[PROBLEM DETAILS]
Reproduce the rows below, swapping "Instruction" for "Directive" wherever it occurs. Leave everything else unchanged.

[Rows from a dataset]
● ● ● ●

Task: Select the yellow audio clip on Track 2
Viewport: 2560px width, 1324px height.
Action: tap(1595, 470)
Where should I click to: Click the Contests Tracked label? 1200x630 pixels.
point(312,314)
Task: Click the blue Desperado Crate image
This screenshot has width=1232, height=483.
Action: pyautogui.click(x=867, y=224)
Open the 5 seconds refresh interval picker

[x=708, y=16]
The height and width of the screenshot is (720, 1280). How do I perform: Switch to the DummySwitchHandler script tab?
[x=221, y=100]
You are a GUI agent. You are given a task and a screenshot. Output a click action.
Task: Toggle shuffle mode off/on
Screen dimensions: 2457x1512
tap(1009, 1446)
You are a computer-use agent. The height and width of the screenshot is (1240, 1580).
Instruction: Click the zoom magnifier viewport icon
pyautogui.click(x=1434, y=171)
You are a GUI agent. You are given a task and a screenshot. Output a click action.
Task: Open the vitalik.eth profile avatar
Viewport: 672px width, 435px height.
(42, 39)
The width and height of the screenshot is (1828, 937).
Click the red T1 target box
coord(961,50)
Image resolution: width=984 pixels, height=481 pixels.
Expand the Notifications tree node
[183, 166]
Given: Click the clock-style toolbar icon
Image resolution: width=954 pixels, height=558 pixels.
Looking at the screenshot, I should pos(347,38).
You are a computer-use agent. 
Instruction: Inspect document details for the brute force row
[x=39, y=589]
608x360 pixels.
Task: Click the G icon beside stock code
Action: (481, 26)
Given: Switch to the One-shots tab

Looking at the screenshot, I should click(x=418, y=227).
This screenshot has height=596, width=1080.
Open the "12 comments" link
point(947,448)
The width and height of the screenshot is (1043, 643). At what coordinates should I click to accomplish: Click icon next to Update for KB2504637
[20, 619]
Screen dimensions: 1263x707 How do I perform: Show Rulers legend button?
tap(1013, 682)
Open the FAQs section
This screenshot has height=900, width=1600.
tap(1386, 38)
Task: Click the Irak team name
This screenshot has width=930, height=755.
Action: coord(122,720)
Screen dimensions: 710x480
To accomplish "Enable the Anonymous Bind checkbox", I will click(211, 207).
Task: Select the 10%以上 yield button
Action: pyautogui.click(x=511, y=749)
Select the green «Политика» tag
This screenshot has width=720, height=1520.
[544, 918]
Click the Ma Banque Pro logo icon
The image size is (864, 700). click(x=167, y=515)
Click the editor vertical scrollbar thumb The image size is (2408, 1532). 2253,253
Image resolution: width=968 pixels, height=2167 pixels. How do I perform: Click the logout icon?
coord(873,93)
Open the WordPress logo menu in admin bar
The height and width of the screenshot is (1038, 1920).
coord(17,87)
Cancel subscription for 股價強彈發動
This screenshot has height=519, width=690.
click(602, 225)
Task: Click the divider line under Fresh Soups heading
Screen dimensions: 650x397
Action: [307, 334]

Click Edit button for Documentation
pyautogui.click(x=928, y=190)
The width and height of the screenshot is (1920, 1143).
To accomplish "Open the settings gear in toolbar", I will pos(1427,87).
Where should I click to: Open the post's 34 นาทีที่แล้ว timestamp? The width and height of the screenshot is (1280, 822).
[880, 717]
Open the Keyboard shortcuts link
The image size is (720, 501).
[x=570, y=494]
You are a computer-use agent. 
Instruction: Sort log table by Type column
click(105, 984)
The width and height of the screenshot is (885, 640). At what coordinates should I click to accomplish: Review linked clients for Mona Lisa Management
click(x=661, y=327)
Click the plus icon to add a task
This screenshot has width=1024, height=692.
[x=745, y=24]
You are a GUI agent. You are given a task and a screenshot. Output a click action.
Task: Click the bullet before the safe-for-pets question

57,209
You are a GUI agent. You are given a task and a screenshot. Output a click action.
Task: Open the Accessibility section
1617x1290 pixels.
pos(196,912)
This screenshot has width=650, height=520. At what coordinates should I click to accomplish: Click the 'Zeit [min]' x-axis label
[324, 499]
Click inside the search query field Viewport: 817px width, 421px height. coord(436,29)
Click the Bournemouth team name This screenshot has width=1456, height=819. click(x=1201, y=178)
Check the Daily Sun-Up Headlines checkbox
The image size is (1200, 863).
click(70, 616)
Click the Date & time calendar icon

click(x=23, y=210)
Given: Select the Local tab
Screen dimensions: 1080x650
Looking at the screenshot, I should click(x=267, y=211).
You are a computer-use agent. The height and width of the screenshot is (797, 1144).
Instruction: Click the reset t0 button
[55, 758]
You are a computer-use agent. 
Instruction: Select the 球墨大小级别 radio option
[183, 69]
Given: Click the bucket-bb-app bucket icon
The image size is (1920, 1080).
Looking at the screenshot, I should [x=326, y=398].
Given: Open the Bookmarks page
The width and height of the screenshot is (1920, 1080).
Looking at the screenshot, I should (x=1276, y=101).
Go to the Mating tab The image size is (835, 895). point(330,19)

● ● ● ●

[PROBLEM SOLUTION]
Task: Select the yellow audio clip on Track 2
Viewport: 2560px width, 1324px height.
Action: tap(1595, 470)
Where should I click to: Click the Contests Tracked label? 1200x630 pixels.
point(312,314)
Task: Click the blue Desperado Crate image
This screenshot has width=1232, height=483.
Action: pyautogui.click(x=867, y=224)
Open the 5 seconds refresh interval picker

[x=708, y=16]
The height and width of the screenshot is (720, 1280). How do I perform: Switch to the DummySwitchHandler script tab?
[x=221, y=100]
You are a GUI agent. You are given a task and a screenshot. Output a click action.
Task: Toggle shuffle mode off/on
Screen dimensions: 2457x1512
tap(1009, 1446)
You are a computer-use agent. The height and width of the screenshot is (1240, 1580).
Directive: Click the zoom magnifier viewport icon
pyautogui.click(x=1434, y=171)
You are a GUI agent. You are given a task and a screenshot. Output a click action.
Task: Open the vitalik.eth profile avatar
Viewport: 672px width, 435px height.
(42, 39)
The width and height of the screenshot is (1828, 937).
Click the red T1 target box
coord(961,50)
Image resolution: width=984 pixels, height=481 pixels.
Expand the Notifications tree node
[183, 166]
Given: Click the clock-style toolbar icon
Image resolution: width=954 pixels, height=558 pixels.
Looking at the screenshot, I should pos(347,38).
You are a computer-use agent. 
Directive: Inspect document details for the brute force row
[x=39, y=589]
608x360 pixels.
Task: Click the G icon beside stock code
Action: (481, 26)
Given: Switch to the One-shots tab

Looking at the screenshot, I should click(x=418, y=227).
This screenshot has height=596, width=1080.
Open the "12 comments" link
point(947,448)
The width and height of the screenshot is (1043, 643). At what coordinates should I click to accomplish: Click icon next to Update for KB2504637
[20, 619]
Screen dimensions: 1263x707 How do I perform: Show Rulers legend button?
tap(1013, 682)
Open the FAQs section
This screenshot has height=900, width=1600.
tap(1386, 38)
Task: Click the Irak team name
This screenshot has width=930, height=755.
Action: coord(122,720)
Screen dimensions: 710x480
To accomplish "Enable the Anonymous Bind checkbox", I will click(211, 207).
Task: Select the 10%以上 yield button
Action: pyautogui.click(x=511, y=749)
Select the green «Политика» tag
This screenshot has width=720, height=1520.
[544, 918]
Click the Ma Banque Pro logo icon
The image size is (864, 700). click(x=167, y=515)
Click the editor vertical scrollbar thumb The image size is (2408, 1532). 2253,253
Image resolution: width=968 pixels, height=2167 pixels. How do I perform: Click the logout icon?
coord(873,93)
Open the WordPress logo menu in admin bar
The height and width of the screenshot is (1038, 1920).
coord(17,87)
Cancel subscription for 股價強彈發動
This screenshot has height=519, width=690.
click(602, 225)
Task: Click the divider line under Fresh Soups heading
Screen dimensions: 650x397
Action: [307, 334]

Click Edit button for Documentation
pyautogui.click(x=928, y=190)
The width and height of the screenshot is (1920, 1143).
To accomplish "Open the settings gear in toolbar", I will pos(1427,87).
Where should I click to: Open the post's 34 นาทีที่แล้ว timestamp? The width and height of the screenshot is (1280, 822).
[880, 717]
Open the Keyboard shortcuts link
The image size is (720, 501).
[x=570, y=494]
You are a computer-use agent. 
Directive: Sort log table by Type column
click(105, 984)
The width and height of the screenshot is (885, 640). At what coordinates should I click to accomplish: Review linked clients for Mona Lisa Management
click(x=661, y=327)
Click the plus icon to add a task
This screenshot has width=1024, height=692.
[x=745, y=24]
You are a GUI agent. You are given a task and a screenshot. Output a click action.
Task: Click the bullet before the safe-for-pets question

57,209
You are a GUI agent. You are given a task and a screenshot. Output a click action.
Task: Open the Accessibility section
1617x1290 pixels.
pos(196,912)
This screenshot has width=650, height=520. At what coordinates should I click to accomplish: Click the 'Zeit [min]' x-axis label
[324, 499]
Click inside the search query field Viewport: 817px width, 421px height. coord(436,29)
Click the Bournemouth team name This screenshot has width=1456, height=819. click(x=1201, y=178)
Check the Daily Sun-Up Headlines checkbox
The image size is (1200, 863).
click(70, 616)
Click the Date & time calendar icon

click(x=23, y=210)
Given: Select the Local tab
Screen dimensions: 1080x650
Looking at the screenshot, I should click(x=267, y=211).
You are a computer-use agent. The height and width of the screenshot is (797, 1144).
Directive: Click the reset t0 button
[55, 758]
You are a computer-use agent. 
Directive: Select the 球墨大小级别 radio option
[183, 69]
Given: Click the bucket-bb-app bucket icon
The image size is (1920, 1080).
Looking at the screenshot, I should [x=326, y=398].
Given: Open the Bookmarks page
The width and height of the screenshot is (1920, 1080).
Looking at the screenshot, I should (x=1276, y=101).
Go to the Mating tab The image size is (835, 895). point(330,19)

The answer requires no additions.